#### [EXTRAIT CITÉ]
______________________________
À la mi-mars, deux personnes sont mortes à Bordeaux à la suite d'overdoses, probablement dues à la pratique du "chemsex", qui mêle rapports sexuels et usage de drogues. Les professionnels de santé insistent sur la nécessité de renforcer la prévention et d'accompagner les usagers.
De la drogue à moindre coût, utilisée pour booster ses performances sexuelles, accessible en quelques clics sur internet. C'est ce qu'on appelle le "chemsex", une activité à laquelle s'adonnent des partenaires rencontrés via des applications de rencontres, notamment, pendant parfois des week-end entiers.
Le 12 mars, deux quarantenaires ont trouvé la mort à Bordeaux à la suite d'une overdose lors d'une de ces soirées, selon le parquet. Mais l'excès de consommation de drogue n'est pas le seul risque. Addictologue à l'hôpital suburbain du Bouscat, en périphérie de Bordeaux, Grégoire Cleirec, en énumère quelques-uns : "les infections sexuellement transmissibles, une grande fatigue et un affaiblissement, et sur le plan psychique et psychiatrique, une décompensation, avec une dépression, des troubles anxieux et psychotiques..."
Depuis 2016, le Comité d'étude Information sur la drogue (CEID) de Bordeaux propose un accompagnement aux usagers pour minimiser les risques. "Ça peut être du matériel qui va servir à la préparation, avec une "cup" qui va ne servir qu'une fois et qui sera jetée ensuite", explique Aurélie Lazec Charmetant, chargée de projet au CEID.
______________________________
#### [DONNÉES FOURNIES]
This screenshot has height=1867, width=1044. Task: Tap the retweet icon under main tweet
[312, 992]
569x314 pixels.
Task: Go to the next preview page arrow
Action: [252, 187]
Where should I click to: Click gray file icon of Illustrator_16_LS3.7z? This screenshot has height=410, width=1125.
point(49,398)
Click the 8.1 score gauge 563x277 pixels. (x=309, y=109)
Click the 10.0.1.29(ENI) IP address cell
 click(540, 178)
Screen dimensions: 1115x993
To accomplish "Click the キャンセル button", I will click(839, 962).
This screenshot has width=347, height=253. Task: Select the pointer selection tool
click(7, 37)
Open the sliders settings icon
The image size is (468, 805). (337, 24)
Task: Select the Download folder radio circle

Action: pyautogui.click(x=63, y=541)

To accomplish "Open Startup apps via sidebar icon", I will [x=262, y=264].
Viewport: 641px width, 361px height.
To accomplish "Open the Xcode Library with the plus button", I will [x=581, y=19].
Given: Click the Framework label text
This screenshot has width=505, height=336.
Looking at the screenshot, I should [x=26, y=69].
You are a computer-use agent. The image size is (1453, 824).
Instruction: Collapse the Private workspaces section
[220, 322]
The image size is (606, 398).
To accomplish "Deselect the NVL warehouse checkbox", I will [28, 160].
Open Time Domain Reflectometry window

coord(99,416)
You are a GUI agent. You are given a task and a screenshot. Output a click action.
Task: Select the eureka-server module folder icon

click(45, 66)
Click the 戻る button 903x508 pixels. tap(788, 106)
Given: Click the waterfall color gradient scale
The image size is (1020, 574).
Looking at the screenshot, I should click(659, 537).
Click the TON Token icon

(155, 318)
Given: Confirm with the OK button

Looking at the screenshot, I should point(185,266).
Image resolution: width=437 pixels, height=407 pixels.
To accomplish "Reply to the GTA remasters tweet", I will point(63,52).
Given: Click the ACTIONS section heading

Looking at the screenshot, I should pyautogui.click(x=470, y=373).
______________________________
Recopiez mot pour mot le passage de l'article sur le chemsex à Bordeaux qui va de « Le 12 mars, deux » à « projet au CEID. ».

#### [RÉPONSE]
Le 12 mars, deux quarantenaires ont trouvé la mort à Bordeaux à la suite d'une overdose lors d'une de ces soirées, selon le parquet. Mais l'excès de consommation de drogue n'est pas le seul risque. Addictologue à l'hôpital suburbain du Bouscat, en périphérie de Bordeaux, Grégoire Cleirec, en énumère quelques-uns : "les infections sexuellement transmissibles, une grande fatigue et un affaiblissement, et sur le plan psychique et psychiatrique, une décompensation, avec une dépression, des troubles anxieux et psychotiques..."
Depuis 2016, le Comité d'étude Information sur la drogue (CEID) de Bordeaux propose un accompagnement aux usagers pour minimiser les risques. "Ça peut être du matériel qui va servir à la préparation, avec une "cup" qui va ne servir qu'une fois et qui sera jetée ensuite", explique Aurélie Lazec Charmetant, chargée de projet au CEID.